Beryllium ions that keep their cool can store and transfer information, bringing powerful quantum computers a step closer to reality. Researchers combined all of the ingredients required for a functional quantum computer and found the parts could operate reliably, a study appearing online August 6 in Science reports.
“This is one of the most advanced systems that has ever been reported,” comments Steven Olmschenk of the University of Maryland in College Park.
Quantum computers have the potential to breeze through calculations much faster than conventional computers, making them useful for tasks like code-breaking. In traditional computers, each bit of information is stored as a 0 or a 1. But quantum bits take advantage of a strange property called superposition, meaning each bit can hold 0s and 1s simultaneously. Superposition may give quantum computers greater number-crunching ability.
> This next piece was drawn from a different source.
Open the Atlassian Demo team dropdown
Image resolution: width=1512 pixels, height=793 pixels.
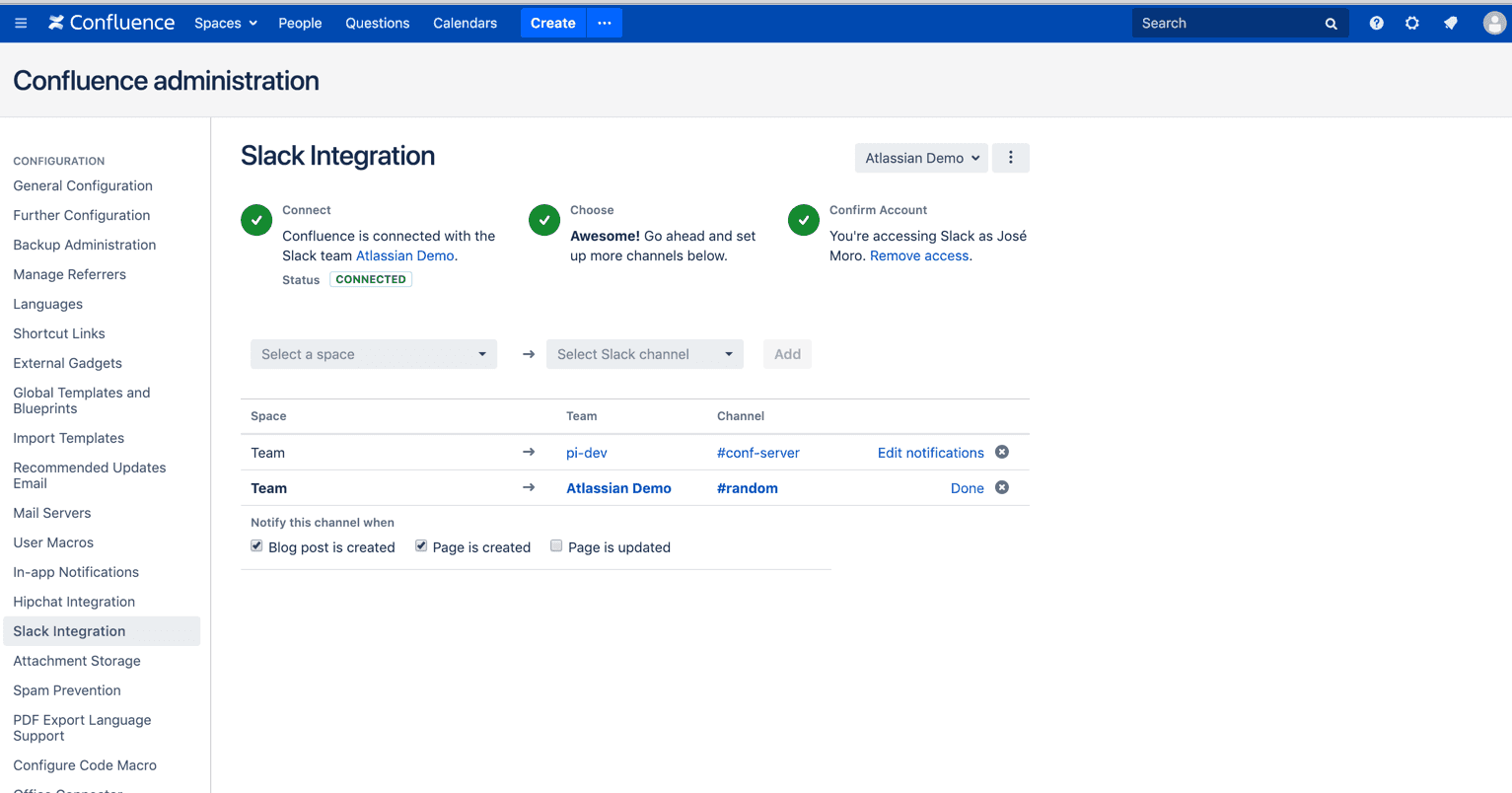tap(921, 158)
In the new study, two beryllium ions served as quantum bits, or qubits, by holding information in an internal property known as the spin state. Magnetic fields moved the ions to different spots inside a vacuum, where laser pulses performed a series of logic operations on the beryllium ions. For example, if one qubit has a state represented by a 0, then a laser pulse would convert the other to a state represented by a 1, says study coauthor Jonathan Home of the National Institute of Standards and Technology lab in Boulder, Colo. For each series, the beryllium ions successfully performed five such logic operations. The ions also moved almost a millimeter while performing each series (transport of ions is required for a practical quantum computer).
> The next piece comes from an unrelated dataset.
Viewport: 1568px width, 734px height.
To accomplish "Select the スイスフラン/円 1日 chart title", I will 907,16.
“This is a very important development of bringing all of the components of a quantum computer together in one place,” says David Lucas, a physicist at the University of Oxford in England. He calls the new study a “technical tour de force.”
But ions must be kept cold in order to remain stable enough to work in quantum computers. Lasers performing the logic operations heat the ions up, and the fragile information stored in the spin is lost. Previous attempts at quantum information processing didn’t have a good way to keep the beryllium ions cold, Home says. To get around this problem, he and his colleagues pinned a magnesium ion next to each beryllium ion to serve as a portable minifridge. When the ions warmed up, lasers cooled the magnesium ion, which then cooled the beryllium ion. A similar technique was used to entangle two pairs of ions earlier this year (SN: 7/4/09, p. 8).
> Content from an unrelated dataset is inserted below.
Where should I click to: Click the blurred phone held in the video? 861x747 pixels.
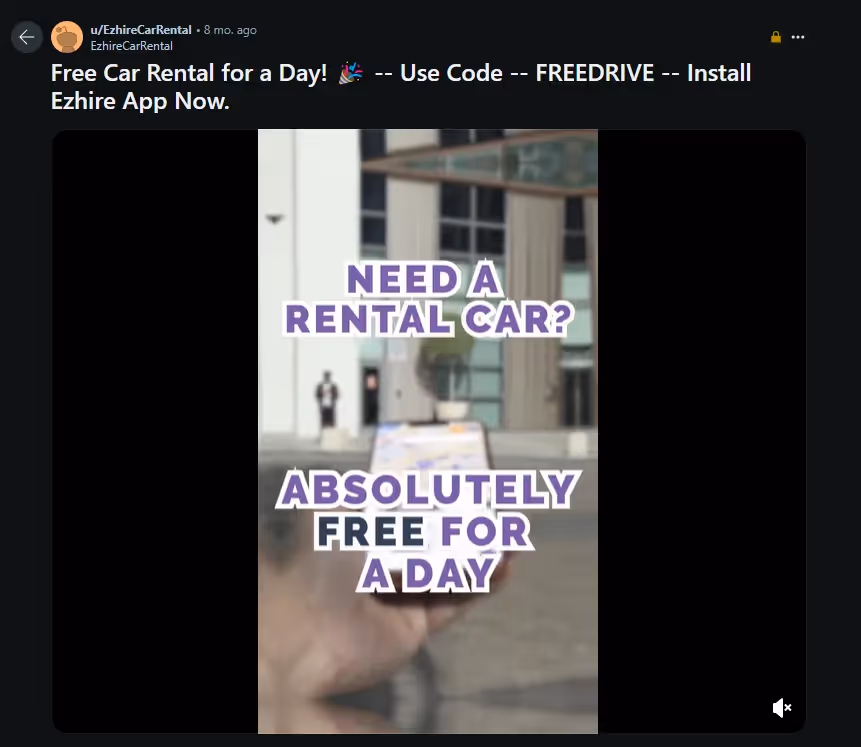(431, 451)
To test the repeatability of their system, Home and his colleagues ran and then reran each series of operations multiple times using different starting conditions. Later series of operations performed about as well as the original series, the team found. For both the first and the second run, the team got the expected outcome around 94 percent of the time. “We wanted to show that we do it exactly the same the second time,” Home says. Such repeatability, he says, may eventually lead to more practical and stable quantum computers.